(Beginning of Data to process)

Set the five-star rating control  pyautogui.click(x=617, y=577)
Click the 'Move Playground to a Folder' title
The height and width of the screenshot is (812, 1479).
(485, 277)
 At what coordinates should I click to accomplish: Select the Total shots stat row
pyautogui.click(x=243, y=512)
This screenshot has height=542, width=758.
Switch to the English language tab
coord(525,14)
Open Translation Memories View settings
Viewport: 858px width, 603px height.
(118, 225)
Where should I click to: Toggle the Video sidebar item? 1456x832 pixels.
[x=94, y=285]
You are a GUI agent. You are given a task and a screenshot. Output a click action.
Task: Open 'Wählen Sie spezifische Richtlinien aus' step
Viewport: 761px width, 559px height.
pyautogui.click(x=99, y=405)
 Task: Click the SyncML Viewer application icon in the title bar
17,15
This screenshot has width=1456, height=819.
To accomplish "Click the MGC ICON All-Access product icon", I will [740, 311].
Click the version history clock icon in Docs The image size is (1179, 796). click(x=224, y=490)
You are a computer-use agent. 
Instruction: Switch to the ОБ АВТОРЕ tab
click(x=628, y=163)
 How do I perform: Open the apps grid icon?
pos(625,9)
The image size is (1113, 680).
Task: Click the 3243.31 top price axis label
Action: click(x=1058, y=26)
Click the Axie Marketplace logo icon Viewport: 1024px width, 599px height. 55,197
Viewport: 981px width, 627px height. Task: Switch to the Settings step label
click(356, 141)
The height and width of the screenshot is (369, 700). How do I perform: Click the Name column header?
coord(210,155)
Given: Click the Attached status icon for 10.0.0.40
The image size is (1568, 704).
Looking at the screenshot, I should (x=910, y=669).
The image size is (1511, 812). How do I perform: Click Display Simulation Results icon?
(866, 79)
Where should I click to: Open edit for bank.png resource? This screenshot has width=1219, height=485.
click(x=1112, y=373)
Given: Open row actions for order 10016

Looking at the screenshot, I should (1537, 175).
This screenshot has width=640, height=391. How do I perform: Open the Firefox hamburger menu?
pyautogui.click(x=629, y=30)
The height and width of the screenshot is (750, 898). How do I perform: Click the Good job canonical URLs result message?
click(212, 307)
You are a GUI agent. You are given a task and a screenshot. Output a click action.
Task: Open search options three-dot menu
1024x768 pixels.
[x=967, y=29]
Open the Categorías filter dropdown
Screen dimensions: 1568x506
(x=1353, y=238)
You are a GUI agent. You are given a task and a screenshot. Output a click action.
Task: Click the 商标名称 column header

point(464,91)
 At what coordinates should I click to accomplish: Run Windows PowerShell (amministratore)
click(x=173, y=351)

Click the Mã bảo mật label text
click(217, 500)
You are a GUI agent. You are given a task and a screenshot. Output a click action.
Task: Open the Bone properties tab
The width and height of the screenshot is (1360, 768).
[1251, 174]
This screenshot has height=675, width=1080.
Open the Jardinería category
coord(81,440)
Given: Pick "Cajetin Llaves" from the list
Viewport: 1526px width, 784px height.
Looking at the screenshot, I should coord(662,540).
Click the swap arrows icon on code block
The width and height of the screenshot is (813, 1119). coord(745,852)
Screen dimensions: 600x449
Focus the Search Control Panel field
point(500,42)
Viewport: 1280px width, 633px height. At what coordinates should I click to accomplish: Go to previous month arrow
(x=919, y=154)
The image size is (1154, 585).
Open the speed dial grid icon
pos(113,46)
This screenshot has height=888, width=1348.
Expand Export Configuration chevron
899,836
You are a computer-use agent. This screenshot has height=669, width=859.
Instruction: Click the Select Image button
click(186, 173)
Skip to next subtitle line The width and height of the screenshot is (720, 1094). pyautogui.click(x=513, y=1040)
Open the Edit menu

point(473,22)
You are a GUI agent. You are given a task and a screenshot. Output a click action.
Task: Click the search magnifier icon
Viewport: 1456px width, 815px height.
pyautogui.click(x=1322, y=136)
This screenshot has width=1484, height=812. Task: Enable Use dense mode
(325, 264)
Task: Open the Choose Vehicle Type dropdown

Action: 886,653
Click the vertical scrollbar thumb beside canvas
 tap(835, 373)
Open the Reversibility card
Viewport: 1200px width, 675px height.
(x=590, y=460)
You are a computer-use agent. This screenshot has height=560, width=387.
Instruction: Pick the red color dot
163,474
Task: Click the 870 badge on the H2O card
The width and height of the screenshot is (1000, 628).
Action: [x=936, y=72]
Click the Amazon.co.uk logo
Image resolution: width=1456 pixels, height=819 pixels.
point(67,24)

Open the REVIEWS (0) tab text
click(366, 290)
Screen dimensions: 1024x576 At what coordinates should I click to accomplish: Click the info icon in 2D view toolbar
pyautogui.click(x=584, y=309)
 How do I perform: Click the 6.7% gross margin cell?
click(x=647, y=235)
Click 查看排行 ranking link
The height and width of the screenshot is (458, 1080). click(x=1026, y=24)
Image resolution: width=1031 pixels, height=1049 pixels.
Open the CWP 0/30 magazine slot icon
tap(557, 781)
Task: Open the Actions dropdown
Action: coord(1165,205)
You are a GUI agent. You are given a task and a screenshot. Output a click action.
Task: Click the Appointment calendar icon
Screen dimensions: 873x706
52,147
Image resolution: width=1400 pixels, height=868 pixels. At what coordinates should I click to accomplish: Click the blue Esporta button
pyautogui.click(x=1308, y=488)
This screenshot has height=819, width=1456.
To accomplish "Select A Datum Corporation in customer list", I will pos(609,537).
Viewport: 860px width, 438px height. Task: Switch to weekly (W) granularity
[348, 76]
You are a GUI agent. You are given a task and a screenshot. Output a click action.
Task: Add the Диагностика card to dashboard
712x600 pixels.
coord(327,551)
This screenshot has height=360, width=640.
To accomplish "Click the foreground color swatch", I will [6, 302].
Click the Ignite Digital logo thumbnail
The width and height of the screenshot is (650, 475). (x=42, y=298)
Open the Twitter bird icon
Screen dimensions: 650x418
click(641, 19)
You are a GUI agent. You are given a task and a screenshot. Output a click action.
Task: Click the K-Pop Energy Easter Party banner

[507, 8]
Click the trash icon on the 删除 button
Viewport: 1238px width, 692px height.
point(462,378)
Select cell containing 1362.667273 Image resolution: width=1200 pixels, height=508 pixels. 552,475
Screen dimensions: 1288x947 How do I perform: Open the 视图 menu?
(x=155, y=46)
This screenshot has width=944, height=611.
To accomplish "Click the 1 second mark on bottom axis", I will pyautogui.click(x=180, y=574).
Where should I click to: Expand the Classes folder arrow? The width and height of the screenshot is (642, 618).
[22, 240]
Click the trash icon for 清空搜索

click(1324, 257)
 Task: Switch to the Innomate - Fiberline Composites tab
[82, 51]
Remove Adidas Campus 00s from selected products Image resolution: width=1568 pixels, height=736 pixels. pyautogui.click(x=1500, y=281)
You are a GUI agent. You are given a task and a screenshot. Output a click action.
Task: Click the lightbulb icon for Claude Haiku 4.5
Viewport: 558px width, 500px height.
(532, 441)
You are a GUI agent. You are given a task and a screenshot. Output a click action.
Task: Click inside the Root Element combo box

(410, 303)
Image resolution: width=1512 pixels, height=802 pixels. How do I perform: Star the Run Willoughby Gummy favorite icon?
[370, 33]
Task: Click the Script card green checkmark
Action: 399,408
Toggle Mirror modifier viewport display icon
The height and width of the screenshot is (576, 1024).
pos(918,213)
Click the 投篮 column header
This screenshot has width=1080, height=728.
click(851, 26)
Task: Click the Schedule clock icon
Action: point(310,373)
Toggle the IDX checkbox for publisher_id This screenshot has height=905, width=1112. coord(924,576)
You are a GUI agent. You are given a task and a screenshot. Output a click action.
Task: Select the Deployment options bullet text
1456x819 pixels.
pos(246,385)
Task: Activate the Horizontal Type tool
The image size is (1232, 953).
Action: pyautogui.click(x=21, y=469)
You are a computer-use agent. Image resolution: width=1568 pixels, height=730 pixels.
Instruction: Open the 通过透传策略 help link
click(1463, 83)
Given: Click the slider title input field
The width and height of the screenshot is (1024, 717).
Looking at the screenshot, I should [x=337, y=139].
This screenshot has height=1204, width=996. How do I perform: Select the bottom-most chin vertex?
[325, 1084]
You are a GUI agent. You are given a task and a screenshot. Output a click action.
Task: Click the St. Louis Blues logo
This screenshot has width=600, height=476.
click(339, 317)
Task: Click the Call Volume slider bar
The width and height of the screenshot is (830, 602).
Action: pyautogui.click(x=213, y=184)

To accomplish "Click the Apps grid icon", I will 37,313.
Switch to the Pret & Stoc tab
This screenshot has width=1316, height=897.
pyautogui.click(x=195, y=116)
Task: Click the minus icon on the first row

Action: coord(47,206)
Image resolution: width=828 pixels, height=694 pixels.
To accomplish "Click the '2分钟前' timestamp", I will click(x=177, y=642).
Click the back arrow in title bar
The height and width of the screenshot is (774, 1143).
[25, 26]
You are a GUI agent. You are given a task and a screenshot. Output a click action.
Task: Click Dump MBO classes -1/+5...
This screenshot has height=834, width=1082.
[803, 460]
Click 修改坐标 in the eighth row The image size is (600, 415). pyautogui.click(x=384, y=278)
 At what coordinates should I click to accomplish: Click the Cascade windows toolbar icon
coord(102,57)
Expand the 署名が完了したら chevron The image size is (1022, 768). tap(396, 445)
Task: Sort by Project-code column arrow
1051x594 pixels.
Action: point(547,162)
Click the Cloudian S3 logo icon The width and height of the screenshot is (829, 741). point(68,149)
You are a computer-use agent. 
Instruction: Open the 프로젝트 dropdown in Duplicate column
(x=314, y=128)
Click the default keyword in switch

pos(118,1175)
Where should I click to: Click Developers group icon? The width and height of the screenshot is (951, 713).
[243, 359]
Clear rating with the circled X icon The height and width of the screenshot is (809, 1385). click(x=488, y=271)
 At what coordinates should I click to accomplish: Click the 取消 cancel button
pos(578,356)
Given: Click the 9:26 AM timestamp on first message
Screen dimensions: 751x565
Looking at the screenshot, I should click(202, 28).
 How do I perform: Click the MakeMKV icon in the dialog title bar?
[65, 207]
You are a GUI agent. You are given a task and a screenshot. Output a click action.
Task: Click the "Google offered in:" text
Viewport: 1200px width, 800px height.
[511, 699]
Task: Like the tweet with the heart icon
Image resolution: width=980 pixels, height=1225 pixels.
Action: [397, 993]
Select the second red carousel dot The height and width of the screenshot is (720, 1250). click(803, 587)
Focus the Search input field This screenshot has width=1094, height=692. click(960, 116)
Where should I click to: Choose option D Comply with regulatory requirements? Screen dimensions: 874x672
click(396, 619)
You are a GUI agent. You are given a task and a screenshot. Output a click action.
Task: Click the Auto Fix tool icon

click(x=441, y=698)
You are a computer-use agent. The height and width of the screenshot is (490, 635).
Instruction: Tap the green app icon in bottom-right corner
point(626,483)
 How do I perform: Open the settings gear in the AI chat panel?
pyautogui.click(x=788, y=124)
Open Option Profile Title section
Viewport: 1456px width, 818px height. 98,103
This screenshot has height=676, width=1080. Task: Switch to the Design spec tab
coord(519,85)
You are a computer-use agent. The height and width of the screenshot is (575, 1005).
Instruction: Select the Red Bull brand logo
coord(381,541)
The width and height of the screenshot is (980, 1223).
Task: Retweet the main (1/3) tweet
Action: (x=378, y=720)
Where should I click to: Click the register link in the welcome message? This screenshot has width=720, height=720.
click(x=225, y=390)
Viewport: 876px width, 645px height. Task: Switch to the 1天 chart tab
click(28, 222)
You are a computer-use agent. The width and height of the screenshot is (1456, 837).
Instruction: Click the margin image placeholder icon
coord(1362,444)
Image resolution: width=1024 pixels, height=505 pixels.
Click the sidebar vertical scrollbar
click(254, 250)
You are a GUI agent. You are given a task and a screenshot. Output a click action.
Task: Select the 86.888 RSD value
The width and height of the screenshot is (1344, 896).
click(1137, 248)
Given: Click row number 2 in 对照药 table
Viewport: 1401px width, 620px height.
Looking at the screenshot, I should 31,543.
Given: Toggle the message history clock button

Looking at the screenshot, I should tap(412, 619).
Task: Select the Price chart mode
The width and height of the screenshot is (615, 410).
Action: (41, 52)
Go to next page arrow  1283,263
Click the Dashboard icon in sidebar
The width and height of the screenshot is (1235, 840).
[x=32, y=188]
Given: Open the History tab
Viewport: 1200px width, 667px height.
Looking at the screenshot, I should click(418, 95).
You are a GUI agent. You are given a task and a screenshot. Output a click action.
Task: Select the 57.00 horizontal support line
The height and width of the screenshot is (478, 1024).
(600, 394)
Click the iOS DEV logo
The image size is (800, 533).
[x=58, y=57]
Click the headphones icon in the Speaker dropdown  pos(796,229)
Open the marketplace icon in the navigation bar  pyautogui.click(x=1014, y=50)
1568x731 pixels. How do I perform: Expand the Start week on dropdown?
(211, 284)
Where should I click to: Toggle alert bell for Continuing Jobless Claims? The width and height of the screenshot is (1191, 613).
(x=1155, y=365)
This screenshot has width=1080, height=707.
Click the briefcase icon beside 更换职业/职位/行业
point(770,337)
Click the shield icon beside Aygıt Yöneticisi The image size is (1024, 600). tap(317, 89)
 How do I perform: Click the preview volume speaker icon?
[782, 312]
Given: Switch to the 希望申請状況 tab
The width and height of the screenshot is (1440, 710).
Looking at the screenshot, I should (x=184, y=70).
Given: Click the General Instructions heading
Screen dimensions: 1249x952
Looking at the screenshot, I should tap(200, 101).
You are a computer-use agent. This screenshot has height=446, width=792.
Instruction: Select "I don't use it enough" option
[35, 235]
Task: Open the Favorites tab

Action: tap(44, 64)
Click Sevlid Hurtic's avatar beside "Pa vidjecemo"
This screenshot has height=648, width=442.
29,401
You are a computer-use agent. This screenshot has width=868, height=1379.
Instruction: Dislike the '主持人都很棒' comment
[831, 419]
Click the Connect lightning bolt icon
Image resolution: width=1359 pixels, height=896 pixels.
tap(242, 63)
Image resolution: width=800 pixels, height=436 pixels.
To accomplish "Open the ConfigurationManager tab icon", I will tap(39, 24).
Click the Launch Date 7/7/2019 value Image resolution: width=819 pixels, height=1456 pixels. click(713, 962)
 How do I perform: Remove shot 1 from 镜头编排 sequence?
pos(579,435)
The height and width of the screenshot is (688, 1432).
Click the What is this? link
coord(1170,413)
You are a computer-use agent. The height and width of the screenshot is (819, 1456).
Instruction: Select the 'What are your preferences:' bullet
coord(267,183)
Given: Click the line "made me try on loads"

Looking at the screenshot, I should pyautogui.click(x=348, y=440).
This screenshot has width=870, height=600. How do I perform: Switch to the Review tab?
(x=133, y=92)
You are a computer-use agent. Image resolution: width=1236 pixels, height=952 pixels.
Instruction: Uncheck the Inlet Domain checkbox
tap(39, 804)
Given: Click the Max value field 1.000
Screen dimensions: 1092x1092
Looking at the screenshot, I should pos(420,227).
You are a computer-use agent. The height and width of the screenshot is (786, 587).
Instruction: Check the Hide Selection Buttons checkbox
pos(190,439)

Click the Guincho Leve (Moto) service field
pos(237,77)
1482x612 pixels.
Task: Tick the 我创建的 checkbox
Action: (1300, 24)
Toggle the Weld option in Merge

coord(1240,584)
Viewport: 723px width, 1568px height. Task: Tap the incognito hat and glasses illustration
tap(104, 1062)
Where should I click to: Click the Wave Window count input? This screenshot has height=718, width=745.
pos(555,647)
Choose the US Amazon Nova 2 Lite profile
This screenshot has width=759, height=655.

(End of Data to process)

Exercise objective: The lines above from the one containing "Click the headphones" through the one containing "Given: Click the General Instructions heading" are to be set down exactly, and no others.

Answer for the task:
Click the headphones icon in the Speaker dropdown  pos(796,229)
Open the marketplace icon in the navigation bar  pyautogui.click(x=1014, y=50)
1568x731 pixels. How do I perform: Expand the Start week on dropdown?
(211, 284)
Where should I click to: Toggle alert bell for Continuing Jobless Claims? The width and height of the screenshot is (1191, 613).
(x=1155, y=365)
This screenshot has width=1080, height=707.
Click the briefcase icon beside 更换职业/职位/行业
point(770,337)
Click the shield icon beside Aygıt Yöneticisi The image size is (1024, 600). tap(317, 89)
 How do I perform: Click the preview volume speaker icon?
[782, 312]
Given: Switch to the 希望申請状況 tab
The width and height of the screenshot is (1440, 710).
Looking at the screenshot, I should (x=184, y=70).
Given: Click the General Instructions heading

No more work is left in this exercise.